For Immediate Release: April 16, 2008    
     
 

House Approves Jubilee Debt Relief Act

 

Washington, DC - The U.S. House of Representatives today approved H.R. 2634, the Jubilee Act for Responsible Lending and Expanded Debt Cancellation.  The bill directs the Administration to begin negotiations for an agreement within the World Bank, International Monetary Fund, and the Paris Club of bilateral creditors to allow up to 24 additional low-income countries qualify for international debt relief.  Further, the Jubilee Act will expand existing debt relief programs for the world’s poorest countries and ensure that the benefits from debt relief will not be eroded by future abusive lending to these impoverished nations.

            “The Jubilee Act will free up resources for poverty reduction in some of the poorest countries in the world.  I am proud that my colleagues had the foresight to support debt cancellation to help people in poverty,” said Rep. Maxine Waters (D-CA), Chairwoman of the Subcommittee on Housing and Community Opportunity, and author of the legislation.  “Debt cancellation allows poor countries to use their own money to address the needs of their people.  It is simple, effective, and the right thing to do”
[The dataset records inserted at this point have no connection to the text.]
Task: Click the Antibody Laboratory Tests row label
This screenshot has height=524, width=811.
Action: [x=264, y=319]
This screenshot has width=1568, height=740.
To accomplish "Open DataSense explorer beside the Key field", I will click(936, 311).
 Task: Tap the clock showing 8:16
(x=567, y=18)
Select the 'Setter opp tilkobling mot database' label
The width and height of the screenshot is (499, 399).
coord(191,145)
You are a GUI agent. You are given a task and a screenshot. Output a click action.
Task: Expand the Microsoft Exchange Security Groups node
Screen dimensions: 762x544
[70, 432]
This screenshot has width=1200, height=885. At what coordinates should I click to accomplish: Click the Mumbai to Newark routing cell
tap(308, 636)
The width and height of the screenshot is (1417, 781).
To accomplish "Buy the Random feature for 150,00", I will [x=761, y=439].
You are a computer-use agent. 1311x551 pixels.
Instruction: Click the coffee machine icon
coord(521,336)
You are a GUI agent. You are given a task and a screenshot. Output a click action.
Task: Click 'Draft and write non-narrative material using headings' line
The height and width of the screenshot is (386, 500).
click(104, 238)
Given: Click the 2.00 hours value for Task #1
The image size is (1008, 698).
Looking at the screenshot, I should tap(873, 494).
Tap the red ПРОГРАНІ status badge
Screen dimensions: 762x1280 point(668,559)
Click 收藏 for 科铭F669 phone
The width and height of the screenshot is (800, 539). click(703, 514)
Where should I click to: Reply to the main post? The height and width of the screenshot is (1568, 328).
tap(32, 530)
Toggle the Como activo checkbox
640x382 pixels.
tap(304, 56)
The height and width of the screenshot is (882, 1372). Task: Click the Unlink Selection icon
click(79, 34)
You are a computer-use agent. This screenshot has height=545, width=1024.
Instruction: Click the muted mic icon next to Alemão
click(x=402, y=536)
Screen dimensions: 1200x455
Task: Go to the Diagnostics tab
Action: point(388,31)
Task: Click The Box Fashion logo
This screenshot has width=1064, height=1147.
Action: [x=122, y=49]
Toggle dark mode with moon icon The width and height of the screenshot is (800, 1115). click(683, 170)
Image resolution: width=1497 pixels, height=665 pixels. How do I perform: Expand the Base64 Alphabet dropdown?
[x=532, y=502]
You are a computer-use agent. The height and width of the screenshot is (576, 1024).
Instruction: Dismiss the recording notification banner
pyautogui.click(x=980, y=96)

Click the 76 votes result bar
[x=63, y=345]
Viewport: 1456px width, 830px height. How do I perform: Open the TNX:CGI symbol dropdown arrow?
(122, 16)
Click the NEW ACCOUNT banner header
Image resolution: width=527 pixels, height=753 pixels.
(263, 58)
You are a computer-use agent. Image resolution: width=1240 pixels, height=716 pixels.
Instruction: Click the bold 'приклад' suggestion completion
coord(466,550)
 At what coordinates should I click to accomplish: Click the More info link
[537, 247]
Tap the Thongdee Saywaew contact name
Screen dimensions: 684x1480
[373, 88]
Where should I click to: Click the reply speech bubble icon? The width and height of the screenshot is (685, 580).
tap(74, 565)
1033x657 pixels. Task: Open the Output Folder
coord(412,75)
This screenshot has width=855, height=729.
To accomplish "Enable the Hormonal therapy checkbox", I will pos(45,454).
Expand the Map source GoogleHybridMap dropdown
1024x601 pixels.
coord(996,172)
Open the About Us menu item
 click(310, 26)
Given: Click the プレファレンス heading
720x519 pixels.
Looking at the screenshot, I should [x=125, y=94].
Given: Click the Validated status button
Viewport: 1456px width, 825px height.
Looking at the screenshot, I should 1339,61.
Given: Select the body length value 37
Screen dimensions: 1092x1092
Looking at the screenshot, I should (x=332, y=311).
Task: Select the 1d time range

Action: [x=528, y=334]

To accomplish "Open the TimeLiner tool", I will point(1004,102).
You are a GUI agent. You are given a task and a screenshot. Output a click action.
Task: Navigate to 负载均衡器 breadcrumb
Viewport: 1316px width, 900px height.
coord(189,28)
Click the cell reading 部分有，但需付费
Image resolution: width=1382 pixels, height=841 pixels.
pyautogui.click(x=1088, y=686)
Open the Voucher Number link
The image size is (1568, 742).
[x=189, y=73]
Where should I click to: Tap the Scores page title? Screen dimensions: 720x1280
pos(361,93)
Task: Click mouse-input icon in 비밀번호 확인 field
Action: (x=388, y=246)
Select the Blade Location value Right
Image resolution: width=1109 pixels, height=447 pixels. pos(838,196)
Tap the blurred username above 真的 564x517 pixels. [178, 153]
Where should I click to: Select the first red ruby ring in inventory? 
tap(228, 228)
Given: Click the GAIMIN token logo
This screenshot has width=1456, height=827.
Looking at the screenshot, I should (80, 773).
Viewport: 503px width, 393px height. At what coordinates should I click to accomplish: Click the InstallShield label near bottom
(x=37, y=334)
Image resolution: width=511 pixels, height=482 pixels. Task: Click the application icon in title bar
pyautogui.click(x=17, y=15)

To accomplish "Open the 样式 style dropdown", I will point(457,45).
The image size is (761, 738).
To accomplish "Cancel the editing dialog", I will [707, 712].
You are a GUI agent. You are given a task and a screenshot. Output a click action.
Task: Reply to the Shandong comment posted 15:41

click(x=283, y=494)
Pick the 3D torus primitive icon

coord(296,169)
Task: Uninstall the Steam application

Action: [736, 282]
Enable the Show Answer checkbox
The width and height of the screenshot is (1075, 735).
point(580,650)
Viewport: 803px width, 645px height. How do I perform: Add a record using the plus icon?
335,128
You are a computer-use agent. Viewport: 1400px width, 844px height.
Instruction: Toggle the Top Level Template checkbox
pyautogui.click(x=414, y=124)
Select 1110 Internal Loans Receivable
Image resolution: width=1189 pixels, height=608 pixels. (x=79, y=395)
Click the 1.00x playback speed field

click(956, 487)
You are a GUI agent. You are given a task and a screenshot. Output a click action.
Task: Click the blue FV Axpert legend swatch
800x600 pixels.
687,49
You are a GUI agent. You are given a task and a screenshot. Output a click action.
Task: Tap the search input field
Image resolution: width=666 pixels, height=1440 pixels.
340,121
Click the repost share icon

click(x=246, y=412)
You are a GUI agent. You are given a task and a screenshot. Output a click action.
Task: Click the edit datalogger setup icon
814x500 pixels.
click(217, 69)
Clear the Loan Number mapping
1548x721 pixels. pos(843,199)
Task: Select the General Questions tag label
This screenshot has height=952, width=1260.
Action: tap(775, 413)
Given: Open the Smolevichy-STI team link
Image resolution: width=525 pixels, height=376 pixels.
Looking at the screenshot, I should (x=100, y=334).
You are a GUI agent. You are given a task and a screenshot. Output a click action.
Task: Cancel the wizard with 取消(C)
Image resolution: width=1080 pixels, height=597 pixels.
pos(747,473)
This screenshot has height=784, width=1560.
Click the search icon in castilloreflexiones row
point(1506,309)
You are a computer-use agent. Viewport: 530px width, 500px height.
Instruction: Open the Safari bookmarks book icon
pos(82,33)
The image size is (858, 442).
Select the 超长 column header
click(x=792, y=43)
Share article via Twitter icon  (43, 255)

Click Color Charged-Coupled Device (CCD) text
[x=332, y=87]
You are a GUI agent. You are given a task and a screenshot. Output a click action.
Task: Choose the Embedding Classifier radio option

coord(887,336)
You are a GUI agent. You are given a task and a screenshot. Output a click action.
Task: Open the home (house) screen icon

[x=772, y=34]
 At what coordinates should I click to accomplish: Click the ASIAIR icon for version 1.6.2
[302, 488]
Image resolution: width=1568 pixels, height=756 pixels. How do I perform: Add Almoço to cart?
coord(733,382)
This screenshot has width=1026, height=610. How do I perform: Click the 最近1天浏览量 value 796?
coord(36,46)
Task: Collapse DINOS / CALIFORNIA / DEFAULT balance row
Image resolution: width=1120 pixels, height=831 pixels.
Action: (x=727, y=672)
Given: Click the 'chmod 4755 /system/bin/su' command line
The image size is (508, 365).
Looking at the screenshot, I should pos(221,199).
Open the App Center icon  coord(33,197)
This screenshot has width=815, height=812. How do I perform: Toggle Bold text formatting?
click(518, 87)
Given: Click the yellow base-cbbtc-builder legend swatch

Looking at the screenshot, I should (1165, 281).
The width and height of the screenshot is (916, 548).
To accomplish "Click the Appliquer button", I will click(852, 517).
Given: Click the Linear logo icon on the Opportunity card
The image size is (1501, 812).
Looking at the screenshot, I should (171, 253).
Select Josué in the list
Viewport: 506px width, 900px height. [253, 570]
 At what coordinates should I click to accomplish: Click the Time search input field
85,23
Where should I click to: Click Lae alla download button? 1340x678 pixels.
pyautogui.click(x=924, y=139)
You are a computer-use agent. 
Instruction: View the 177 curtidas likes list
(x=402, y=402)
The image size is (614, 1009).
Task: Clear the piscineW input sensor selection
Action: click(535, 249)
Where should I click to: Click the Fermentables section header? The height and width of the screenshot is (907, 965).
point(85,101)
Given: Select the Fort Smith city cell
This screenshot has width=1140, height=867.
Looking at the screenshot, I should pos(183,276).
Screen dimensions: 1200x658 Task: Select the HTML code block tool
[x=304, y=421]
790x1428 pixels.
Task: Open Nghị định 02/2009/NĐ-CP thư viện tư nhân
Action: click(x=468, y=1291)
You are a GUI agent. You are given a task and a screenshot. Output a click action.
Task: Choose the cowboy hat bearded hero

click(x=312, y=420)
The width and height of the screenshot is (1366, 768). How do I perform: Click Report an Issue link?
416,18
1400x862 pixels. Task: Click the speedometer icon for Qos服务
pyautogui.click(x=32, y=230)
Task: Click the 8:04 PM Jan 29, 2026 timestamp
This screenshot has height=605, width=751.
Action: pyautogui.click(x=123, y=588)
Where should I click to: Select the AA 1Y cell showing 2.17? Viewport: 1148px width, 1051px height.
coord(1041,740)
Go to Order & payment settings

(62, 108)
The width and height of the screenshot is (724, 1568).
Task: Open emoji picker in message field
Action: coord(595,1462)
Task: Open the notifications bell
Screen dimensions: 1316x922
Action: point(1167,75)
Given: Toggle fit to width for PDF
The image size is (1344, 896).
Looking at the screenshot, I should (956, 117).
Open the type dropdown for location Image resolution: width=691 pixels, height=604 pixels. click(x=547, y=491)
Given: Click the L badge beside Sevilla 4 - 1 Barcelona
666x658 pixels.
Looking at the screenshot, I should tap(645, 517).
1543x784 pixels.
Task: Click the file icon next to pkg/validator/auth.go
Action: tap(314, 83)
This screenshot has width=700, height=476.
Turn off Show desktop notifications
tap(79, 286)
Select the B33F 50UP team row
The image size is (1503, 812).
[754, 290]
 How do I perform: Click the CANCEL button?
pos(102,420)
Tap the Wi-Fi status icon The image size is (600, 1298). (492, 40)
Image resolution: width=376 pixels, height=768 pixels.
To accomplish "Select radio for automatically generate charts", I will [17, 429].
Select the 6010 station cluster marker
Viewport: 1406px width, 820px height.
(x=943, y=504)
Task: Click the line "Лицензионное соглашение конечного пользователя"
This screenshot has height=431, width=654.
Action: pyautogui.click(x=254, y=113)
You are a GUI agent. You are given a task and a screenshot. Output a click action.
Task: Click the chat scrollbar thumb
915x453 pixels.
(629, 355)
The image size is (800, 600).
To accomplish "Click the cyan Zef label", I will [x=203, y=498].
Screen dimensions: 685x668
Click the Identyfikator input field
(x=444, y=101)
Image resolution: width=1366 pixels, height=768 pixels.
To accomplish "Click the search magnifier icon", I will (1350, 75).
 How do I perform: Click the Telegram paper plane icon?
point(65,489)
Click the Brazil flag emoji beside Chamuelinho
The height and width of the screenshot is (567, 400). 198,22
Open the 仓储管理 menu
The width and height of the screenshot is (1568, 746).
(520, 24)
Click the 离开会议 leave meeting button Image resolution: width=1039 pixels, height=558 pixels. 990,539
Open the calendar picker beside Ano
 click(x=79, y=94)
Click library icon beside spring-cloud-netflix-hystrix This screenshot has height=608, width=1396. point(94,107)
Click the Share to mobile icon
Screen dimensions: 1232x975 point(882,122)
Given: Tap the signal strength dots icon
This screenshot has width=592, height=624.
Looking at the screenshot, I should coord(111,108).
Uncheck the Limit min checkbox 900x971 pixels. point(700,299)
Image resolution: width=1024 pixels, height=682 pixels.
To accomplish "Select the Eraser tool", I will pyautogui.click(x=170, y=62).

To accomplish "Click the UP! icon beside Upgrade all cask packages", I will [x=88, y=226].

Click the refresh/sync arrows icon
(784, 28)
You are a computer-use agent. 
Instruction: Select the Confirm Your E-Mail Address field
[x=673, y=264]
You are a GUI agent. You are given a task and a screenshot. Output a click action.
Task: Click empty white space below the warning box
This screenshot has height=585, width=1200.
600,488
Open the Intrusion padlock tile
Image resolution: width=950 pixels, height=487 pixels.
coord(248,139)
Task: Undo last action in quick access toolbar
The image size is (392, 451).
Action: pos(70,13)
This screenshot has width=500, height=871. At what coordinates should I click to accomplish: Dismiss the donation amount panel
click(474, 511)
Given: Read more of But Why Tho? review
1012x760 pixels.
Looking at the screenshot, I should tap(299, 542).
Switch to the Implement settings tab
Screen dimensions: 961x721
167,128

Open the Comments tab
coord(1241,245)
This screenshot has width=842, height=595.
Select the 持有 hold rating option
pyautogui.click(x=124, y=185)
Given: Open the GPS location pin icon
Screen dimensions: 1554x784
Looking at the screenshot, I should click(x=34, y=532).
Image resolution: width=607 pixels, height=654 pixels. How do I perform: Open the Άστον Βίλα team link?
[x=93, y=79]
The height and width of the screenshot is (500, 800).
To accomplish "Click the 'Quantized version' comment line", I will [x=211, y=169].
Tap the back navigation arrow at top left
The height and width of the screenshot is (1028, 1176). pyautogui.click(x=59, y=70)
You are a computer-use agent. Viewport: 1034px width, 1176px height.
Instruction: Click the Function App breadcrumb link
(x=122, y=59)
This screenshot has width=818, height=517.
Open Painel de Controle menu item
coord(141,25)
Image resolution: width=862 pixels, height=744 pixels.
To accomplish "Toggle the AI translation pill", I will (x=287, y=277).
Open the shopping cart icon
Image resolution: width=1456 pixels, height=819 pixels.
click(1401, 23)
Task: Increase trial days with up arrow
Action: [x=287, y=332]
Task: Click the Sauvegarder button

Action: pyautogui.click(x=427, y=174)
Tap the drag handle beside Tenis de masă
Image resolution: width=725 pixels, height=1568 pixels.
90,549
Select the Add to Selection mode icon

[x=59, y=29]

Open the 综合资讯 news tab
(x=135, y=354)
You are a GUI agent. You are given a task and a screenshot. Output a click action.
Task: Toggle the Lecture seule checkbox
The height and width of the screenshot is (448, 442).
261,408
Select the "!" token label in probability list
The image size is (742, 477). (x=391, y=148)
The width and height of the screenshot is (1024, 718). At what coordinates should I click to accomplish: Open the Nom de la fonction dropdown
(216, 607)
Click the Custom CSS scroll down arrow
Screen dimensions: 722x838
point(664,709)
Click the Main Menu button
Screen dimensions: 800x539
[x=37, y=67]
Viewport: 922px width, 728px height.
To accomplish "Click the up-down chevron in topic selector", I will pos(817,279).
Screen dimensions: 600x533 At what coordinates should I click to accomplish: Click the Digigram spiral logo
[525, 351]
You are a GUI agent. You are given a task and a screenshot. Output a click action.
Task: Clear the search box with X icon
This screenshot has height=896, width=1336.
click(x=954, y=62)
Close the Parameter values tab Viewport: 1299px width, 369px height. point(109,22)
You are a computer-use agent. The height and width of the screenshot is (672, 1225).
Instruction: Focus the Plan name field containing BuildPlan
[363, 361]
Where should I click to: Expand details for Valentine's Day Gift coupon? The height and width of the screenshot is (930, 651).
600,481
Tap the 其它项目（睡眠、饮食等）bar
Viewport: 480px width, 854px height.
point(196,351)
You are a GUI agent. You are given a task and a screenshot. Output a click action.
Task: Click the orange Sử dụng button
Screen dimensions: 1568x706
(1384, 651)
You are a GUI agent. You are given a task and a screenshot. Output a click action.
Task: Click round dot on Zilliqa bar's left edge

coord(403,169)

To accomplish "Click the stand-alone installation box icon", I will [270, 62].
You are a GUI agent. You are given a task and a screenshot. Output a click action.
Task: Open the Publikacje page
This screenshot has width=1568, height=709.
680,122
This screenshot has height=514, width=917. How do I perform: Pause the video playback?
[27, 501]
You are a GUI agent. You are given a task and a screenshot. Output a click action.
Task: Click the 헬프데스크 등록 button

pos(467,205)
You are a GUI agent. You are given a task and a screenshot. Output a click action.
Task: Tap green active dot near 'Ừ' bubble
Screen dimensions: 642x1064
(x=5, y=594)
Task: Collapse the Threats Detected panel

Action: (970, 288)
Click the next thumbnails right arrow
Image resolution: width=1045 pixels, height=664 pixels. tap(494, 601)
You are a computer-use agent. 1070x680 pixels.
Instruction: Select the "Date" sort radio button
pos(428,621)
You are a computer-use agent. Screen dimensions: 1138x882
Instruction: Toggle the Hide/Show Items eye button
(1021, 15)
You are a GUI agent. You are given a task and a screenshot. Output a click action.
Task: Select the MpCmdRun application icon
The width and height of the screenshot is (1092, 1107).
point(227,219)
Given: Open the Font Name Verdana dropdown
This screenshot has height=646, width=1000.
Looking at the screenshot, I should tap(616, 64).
“Our first round of debt relief yielded results far beyond our expectations and has proven to be cost effective,” stated Ranking Member Spencer Bachus (R-AL). “Debt relief serves the national security interests of the United States by helping to combat the hopelessness and poverty that allow instability and terrorism to thrive.”

“Today we take a step widely hailed by particularly those who are concerned with the alleviation of poverty in other parts of the world.  We take a step that does more than any other single step to reach that goal.  We have had a problem in the world of economic growth occurring in ways that shut out a great majority of the people in various countries from the benefit.  We need a coordinated strategy so that we can have growth but we have growth in an equitable way.  Debt relief is an essential part of that overall strategy,” said House Financial Services Committee Chairman Barney Frank (D-MA). 

The Jubilee Act for Responsible Lending and Expanded Debt Cancellation builds on the successful international debt relief activities that began in 1996 – with 30 poor countries having receiving debt relief in the last 12 years.  This bill builds on the immensely successful debt relief efforts that began more than a decade ago to provide debt relief for the world’s poorest countries as an essential ingredient in the overall effort to reduce global poverty.  These existing debt relief programs thus have freed up resources to reduce poverty in some of the world’s poorest countries. These efforts require the country receiving the debt relief to use the savings for poverty reduction efforts.  These efforts were first launched in 1996, when the World Bank and IMF launched the first “Highly Indebted Poor Countries Initiative (HIPC).”  There have been follow-on efforts since then.  Since 1996, more than 30 poor countries have received some form of debt relief, totaling approximately $80 billion.

H.R. 2634 also includes steps for ensuring countries benefiting from debt cancellation don’t return to square one.  This legislation calls for measures to help ensure that nations that benefit from debt cancellation do not acquire new debt and thus return to square one, including prioritizing grants over lending in future development assistance and adoption of a legal framework to prevent some creditors from profiting from debt relief by providing high-cost loans to countries that are newly debt-free.